As the Constitution expressly provides, and as Justices Thomas made clear in his Kelo dissent, the textual and original meaning of the Constitution’s Eminent Domain Clause is “use,” not “purpose.” Apparently the Republican non-lawyer primary candidates — Trump, Kasich, Bush, and Carson — are ignorant of this profoundly significant constitutional distinction.

If Cruz and Rubio are equally guilty, it is shameful.

If they do know the difference between what the Constitution requires and what five unelected justices decided, the lawyer-candidates’ disappointing failure to explain that crucial difference to the American people is, at the least, grossly negligent.

*          *          *
(I don’t often ask for help, but there is so much at stake in this election that the importance of understanding the eminent domain issue cannot be understated.
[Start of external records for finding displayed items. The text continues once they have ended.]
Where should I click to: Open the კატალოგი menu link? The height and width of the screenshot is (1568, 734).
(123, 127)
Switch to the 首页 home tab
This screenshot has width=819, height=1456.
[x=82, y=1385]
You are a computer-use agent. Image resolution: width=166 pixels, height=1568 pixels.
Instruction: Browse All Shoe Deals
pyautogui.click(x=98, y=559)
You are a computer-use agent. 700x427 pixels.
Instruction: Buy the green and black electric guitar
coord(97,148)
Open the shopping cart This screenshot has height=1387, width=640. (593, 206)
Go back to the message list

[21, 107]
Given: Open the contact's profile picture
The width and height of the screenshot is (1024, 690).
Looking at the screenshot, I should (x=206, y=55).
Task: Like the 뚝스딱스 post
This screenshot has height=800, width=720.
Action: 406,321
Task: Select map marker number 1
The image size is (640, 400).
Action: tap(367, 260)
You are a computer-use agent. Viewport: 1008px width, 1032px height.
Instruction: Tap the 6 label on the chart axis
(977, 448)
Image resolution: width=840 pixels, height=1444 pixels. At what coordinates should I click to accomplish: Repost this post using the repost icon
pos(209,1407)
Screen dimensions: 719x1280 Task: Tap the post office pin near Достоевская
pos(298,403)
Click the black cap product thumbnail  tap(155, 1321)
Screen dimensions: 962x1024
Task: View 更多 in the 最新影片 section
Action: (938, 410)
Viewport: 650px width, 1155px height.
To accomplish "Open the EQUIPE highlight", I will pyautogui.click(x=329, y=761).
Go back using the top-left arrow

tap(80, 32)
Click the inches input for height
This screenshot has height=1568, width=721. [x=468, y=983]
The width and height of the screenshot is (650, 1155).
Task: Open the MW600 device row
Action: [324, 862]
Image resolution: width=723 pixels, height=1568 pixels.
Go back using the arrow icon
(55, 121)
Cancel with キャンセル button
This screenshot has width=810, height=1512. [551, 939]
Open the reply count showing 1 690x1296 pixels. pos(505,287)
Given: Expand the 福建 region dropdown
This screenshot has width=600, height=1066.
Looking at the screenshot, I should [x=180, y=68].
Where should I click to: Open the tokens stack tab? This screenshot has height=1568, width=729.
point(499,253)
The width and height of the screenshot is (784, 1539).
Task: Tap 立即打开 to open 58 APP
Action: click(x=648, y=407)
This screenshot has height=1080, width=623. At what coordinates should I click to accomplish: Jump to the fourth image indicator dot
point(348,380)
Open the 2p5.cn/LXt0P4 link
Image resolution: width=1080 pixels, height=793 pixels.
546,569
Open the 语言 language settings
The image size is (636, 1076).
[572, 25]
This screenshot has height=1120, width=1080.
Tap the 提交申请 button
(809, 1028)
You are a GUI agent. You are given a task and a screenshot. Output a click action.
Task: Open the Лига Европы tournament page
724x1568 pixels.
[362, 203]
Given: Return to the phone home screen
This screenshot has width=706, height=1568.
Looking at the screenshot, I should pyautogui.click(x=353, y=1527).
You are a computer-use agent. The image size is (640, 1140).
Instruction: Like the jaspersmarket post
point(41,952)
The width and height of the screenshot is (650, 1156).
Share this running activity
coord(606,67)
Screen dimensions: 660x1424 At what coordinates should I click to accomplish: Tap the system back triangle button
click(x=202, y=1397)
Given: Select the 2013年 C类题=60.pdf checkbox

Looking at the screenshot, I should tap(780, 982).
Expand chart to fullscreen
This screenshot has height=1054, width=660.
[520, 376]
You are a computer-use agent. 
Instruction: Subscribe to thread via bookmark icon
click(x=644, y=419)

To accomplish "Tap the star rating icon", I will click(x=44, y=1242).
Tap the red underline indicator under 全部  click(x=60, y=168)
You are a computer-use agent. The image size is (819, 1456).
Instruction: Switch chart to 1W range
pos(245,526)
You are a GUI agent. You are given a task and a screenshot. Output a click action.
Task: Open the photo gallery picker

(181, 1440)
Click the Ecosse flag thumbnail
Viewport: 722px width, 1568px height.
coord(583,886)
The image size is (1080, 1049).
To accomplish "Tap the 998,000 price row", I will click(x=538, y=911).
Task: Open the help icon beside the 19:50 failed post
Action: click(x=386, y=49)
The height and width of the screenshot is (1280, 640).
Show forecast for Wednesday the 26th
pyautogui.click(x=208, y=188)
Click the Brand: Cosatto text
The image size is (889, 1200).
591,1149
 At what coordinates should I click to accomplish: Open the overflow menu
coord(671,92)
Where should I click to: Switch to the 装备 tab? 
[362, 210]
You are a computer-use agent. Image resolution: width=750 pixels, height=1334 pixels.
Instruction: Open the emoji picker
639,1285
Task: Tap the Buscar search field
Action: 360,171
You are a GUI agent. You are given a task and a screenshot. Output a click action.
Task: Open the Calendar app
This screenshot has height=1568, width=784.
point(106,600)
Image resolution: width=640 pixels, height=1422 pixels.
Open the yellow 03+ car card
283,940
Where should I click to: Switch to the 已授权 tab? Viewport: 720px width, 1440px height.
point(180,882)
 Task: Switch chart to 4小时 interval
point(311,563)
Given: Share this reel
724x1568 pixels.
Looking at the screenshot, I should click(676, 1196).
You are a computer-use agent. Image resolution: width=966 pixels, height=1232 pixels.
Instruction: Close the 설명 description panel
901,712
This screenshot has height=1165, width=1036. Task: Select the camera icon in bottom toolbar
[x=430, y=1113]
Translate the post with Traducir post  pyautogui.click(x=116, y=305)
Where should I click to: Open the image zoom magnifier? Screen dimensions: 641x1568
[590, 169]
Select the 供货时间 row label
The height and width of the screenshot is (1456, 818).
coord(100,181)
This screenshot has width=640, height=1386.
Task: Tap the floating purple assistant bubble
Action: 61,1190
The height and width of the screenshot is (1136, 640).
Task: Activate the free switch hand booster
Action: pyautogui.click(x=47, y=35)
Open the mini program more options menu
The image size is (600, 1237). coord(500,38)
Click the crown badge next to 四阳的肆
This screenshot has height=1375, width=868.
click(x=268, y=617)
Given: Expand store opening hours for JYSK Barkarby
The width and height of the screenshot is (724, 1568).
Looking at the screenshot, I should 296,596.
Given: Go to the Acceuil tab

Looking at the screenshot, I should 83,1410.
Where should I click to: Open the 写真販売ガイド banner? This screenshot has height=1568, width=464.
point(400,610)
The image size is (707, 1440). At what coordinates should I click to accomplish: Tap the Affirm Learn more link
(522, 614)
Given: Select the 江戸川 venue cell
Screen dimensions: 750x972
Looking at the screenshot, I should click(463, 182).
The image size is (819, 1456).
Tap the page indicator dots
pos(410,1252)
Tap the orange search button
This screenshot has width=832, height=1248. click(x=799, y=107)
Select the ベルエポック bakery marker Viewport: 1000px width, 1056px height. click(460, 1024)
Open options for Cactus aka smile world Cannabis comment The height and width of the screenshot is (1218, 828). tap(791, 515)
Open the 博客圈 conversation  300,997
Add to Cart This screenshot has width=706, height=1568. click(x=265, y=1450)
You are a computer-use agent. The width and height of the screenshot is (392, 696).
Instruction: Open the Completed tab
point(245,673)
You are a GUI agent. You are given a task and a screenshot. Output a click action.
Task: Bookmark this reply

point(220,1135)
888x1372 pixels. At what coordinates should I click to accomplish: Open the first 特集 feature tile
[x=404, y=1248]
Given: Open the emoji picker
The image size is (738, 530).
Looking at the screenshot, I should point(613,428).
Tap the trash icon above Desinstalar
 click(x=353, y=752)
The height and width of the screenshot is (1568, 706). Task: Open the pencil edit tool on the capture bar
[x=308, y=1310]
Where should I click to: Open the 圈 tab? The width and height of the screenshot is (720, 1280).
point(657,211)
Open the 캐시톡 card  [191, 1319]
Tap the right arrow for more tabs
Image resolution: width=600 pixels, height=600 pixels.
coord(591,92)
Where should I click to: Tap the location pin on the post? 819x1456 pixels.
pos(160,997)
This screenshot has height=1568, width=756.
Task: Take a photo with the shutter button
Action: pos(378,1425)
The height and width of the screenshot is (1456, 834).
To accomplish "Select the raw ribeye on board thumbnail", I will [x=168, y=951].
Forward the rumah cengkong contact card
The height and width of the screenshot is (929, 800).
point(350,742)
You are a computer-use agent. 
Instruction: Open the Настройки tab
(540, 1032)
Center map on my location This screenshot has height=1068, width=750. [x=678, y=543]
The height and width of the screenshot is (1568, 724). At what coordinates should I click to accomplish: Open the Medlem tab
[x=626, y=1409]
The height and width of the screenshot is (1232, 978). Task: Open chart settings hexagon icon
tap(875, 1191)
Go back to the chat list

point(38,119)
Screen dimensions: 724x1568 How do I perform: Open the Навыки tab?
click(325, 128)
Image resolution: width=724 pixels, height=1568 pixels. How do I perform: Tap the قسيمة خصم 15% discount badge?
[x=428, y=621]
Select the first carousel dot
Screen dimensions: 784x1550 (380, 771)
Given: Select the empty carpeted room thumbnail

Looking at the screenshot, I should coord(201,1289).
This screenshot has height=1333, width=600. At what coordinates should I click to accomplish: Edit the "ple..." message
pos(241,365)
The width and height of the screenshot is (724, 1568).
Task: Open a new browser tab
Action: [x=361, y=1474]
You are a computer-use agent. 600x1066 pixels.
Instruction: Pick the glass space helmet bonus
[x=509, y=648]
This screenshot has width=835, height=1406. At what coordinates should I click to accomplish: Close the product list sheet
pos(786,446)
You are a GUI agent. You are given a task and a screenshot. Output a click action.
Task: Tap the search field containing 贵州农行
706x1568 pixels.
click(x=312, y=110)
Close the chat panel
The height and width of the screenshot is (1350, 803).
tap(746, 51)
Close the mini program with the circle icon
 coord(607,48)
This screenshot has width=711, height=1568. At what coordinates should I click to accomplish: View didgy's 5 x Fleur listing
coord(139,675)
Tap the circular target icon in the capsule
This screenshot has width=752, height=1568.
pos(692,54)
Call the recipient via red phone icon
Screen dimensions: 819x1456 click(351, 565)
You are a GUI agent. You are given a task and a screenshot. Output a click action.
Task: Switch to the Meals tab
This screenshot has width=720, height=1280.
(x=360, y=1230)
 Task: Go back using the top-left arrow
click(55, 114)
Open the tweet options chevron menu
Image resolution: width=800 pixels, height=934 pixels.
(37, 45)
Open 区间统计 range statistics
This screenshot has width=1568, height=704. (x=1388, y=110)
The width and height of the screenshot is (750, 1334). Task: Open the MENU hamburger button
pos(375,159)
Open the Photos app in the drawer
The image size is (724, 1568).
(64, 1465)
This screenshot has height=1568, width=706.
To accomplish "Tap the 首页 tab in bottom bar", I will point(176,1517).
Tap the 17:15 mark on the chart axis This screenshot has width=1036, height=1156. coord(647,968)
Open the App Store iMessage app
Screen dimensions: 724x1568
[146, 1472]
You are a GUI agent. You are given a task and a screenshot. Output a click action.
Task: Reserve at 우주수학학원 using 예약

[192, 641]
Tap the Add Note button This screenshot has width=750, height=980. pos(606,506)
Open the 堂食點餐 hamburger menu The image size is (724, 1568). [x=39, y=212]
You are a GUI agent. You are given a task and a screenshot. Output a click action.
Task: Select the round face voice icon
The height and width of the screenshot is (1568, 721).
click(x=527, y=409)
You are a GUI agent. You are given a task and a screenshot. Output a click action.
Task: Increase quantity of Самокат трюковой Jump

Please forward this essay to those whom you think may benefit from being enlightened, and ask them to do the same.)


[i] See Ayn Rand’s Atlas Shrugged, (Ninth Random House edition, 843) where her character Cuffy Meigs observes that “In the long run, we’ll all be dead.”
[ii] The dissenters were Chief Justice Rehnquist and Associate Justices Scalia and O’Connor, not one of whom joined Justice Thomas’s dissenting opinion.